RECORDED DATA:
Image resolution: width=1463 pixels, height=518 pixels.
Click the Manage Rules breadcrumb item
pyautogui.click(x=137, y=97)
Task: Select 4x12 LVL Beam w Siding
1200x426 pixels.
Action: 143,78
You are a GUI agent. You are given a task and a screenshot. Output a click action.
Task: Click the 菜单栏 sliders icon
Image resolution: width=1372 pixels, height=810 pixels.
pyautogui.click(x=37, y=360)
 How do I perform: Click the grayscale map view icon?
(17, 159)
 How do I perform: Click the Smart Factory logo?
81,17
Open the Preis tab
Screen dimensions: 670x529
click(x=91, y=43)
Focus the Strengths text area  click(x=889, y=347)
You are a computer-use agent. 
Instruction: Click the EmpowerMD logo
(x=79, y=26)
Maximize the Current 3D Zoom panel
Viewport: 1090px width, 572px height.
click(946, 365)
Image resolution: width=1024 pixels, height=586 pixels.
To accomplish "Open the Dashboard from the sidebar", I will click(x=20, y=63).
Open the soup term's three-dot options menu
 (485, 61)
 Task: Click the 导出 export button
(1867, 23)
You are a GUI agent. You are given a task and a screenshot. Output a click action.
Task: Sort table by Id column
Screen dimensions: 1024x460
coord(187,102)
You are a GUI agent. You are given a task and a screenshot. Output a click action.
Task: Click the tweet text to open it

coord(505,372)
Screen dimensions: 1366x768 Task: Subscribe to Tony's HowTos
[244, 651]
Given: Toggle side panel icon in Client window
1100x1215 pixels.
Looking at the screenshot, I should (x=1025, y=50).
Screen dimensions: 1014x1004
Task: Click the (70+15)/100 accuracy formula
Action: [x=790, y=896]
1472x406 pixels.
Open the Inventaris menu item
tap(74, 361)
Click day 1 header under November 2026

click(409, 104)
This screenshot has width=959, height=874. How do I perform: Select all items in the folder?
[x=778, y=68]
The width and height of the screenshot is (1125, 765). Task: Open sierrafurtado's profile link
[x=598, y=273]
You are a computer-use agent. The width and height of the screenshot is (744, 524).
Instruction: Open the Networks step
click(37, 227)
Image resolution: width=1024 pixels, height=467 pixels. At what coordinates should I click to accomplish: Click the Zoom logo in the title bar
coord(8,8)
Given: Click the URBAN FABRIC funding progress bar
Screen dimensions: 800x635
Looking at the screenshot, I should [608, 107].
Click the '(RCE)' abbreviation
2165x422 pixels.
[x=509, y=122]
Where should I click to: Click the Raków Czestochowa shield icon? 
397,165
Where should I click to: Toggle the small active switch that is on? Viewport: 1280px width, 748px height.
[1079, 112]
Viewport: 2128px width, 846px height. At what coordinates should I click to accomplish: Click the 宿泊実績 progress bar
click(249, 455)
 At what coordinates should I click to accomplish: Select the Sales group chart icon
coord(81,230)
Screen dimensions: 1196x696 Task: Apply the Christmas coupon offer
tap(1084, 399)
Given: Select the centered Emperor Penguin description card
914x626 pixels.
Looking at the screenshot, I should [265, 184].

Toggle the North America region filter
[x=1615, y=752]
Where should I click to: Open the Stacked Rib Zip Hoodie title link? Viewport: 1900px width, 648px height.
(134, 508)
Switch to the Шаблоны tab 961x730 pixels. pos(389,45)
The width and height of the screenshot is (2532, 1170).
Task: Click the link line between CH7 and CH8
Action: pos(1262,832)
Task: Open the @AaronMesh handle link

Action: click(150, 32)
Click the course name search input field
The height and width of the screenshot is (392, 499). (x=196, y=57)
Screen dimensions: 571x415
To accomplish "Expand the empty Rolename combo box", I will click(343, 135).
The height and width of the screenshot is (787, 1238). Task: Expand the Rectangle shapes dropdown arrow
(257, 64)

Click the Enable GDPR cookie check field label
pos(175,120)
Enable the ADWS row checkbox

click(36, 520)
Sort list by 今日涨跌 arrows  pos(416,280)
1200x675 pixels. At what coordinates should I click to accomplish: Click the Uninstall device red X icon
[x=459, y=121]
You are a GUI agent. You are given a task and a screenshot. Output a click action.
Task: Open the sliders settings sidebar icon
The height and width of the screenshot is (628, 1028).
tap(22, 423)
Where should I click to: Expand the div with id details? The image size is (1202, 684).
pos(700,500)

WHAT IS NEEDED:
Would you print all of the records exactly as they were given?

ANSWER TO THE EXERCISE:
Image resolution: width=1463 pixels, height=518 pixels.
Click the Manage Rules breadcrumb item
pyautogui.click(x=137, y=97)
Task: Select 4x12 LVL Beam w Siding
1200x426 pixels.
Action: 143,78
You are a GUI agent. You are given a task and a screenshot. Output a click action.
Task: Click the 菜单栏 sliders icon
Image resolution: width=1372 pixels, height=810 pixels.
pyautogui.click(x=37, y=360)
 How do I perform: Click the grayscale map view icon?
(17, 159)
 How do I perform: Click the Smart Factory logo?
81,17
Open the Preis tab
Screen dimensions: 670x529
click(x=91, y=43)
Focus the Strengths text area  click(x=889, y=347)
You are a computer-use agent. 
Instruction: Click the EmpowerMD logo
(x=79, y=26)
Maximize the Current 3D Zoom panel
Viewport: 1090px width, 572px height.
click(946, 365)
Image resolution: width=1024 pixels, height=586 pixels.
To accomplish "Open the Dashboard from the sidebar", I will click(x=20, y=63).
Open the soup term's three-dot options menu
 (485, 61)
 Task: Click the 导出 export button
(1867, 23)
You are a GUI agent. You are given a task and a screenshot. Output a click action.
Task: Sort table by Id column
Screen dimensions: 1024x460
coord(187,102)
You are a GUI agent. You are given a task and a screenshot. Output a click action.
Task: Click the tweet text to open it

coord(505,372)
Screen dimensions: 1366x768 Task: Subscribe to Tony's HowTos
[244, 651]
Given: Toggle side panel icon in Client window
1100x1215 pixels.
Looking at the screenshot, I should (x=1025, y=50).
Screen dimensions: 1014x1004
Task: Click the (70+15)/100 accuracy formula
Action: [x=790, y=896]
1472x406 pixels.
Open the Inventaris menu item
tap(74, 361)
Click day 1 header under November 2026

click(409, 104)
This screenshot has width=959, height=874. How do I perform: Select all items in the folder?
[x=778, y=68]
The width and height of the screenshot is (1125, 765). Task: Open sierrafurtado's profile link
[x=598, y=273]
You are a computer-use agent. The width and height of the screenshot is (744, 524).
Instruction: Open the Networks step
click(37, 227)
Image resolution: width=1024 pixels, height=467 pixels. At what coordinates should I click to accomplish: Click the Zoom logo in the title bar
coord(8,8)
Given: Click the URBAN FABRIC funding progress bar
Screen dimensions: 800x635
Looking at the screenshot, I should [608, 107].
Click the '(RCE)' abbreviation
2165x422 pixels.
[x=509, y=122]
Where should I click to: Click the Raków Czestochowa shield icon? 
397,165
Where should I click to: Toggle the small active switch that is on? Viewport: 1280px width, 748px height.
[1079, 112]
Viewport: 2128px width, 846px height. At what coordinates should I click to accomplish: Click the 宿泊実績 progress bar
click(249, 455)
 At what coordinates should I click to accomplish: Select the Sales group chart icon
coord(81,230)
Screen dimensions: 1196x696 Task: Apply the Christmas coupon offer
tap(1084, 399)
Given: Select the centered Emperor Penguin description card
914x626 pixels.
Looking at the screenshot, I should [265, 184].

Toggle the North America region filter
[x=1615, y=752]
Where should I click to: Open the Stacked Rib Zip Hoodie title link? Viewport: 1900px width, 648px height.
(134, 508)
Switch to the Шаблоны tab 961x730 pixels. pos(389,45)
The width and height of the screenshot is (2532, 1170).
Task: Click the link line between CH7 and CH8
Action: pos(1262,832)
Task: Open the @AaronMesh handle link

Action: click(150, 32)
Click the course name search input field
The height and width of the screenshot is (392, 499). (x=196, y=57)
Screen dimensions: 571x415
To accomplish "Expand the empty Rolename combo box", I will click(343, 135).
The height and width of the screenshot is (787, 1238). Task: Expand the Rectangle shapes dropdown arrow
(257, 64)

Click the Enable GDPR cookie check field label
pos(175,120)
Enable the ADWS row checkbox

click(36, 520)
Sort list by 今日涨跌 arrows  pos(416,280)
1200x675 pixels. At what coordinates should I click to accomplish: Click the Uninstall device red X icon
[x=459, y=121]
You are a GUI agent. You are given a task and a screenshot. Output a click action.
Task: Open the sliders settings sidebar icon
The height and width of the screenshot is (628, 1028).
tap(22, 423)
Where should I click to: Expand the div with id details? The image size is (1202, 684).
pos(700,500)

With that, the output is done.